There are research limitations. Although we conducted a nationwide survey of home-visit nursing services, the response rate was low (14.6%); thus, interpretation of the results requires caution as low response rates make it difficult to generalize them. Home-visit nursing stations that do not accept children may have been less motivated to respond to the survey. Additionally, as the survey only assessed the acceptance of CLTM and did not explore the reasons behind it, further qualitative analyses using interviews with managers are necessary for the expansion of home-visit nursing stations that accept CLTM.
In conclusion, the number of CLTM is predicted to increase in the future, as is the number of children receiving long-term medical care at home.

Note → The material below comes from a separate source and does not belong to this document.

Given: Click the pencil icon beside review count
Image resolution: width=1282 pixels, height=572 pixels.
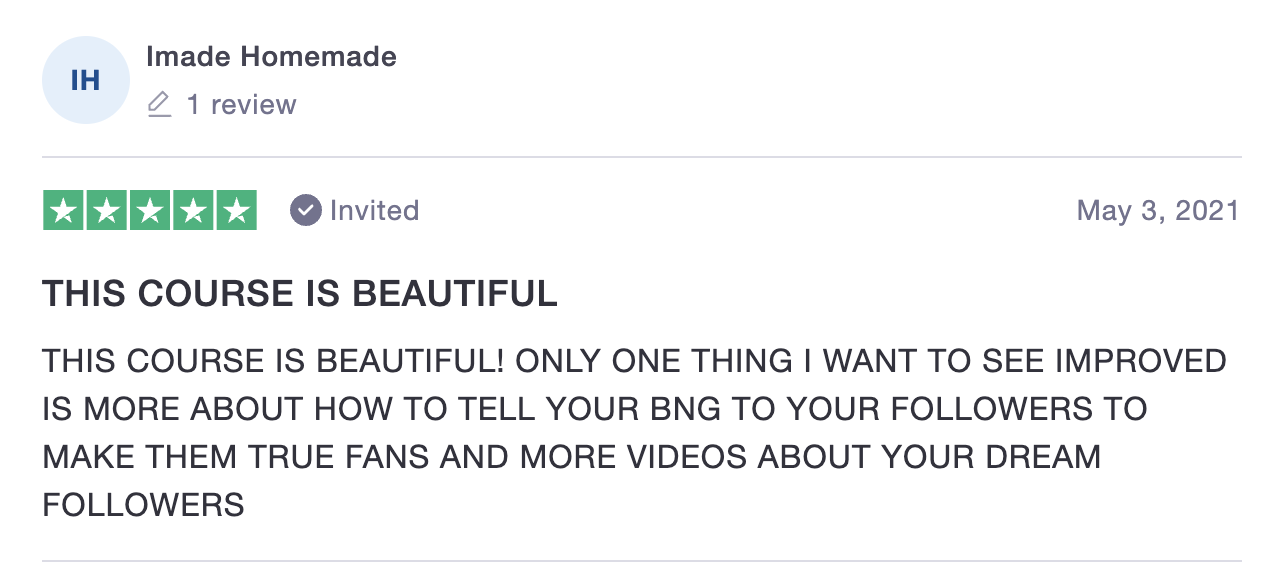Looking at the screenshot, I should click(159, 104).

In this context, home-visit nursing services play an important role in reducing stress in parents who are the primary caregivers for CLTM, providing support and guidance, as well as enhancing the well-being of their children. Hiring administrators with experience in NICUs and pediatric care, as well as providing more education to all nurses caring for CLTM, is an important initial step toward increasing access to home-visit nursing services for CLTM, which is an urgent issue that requires effective strategies.
We would like to express our sincere gratitude to the home-visit nursing service managers who cooperated with us on this research. The support of Editage regarding the English version of this paper is greatly appreciated as well.
The authors declare no conflict of interest.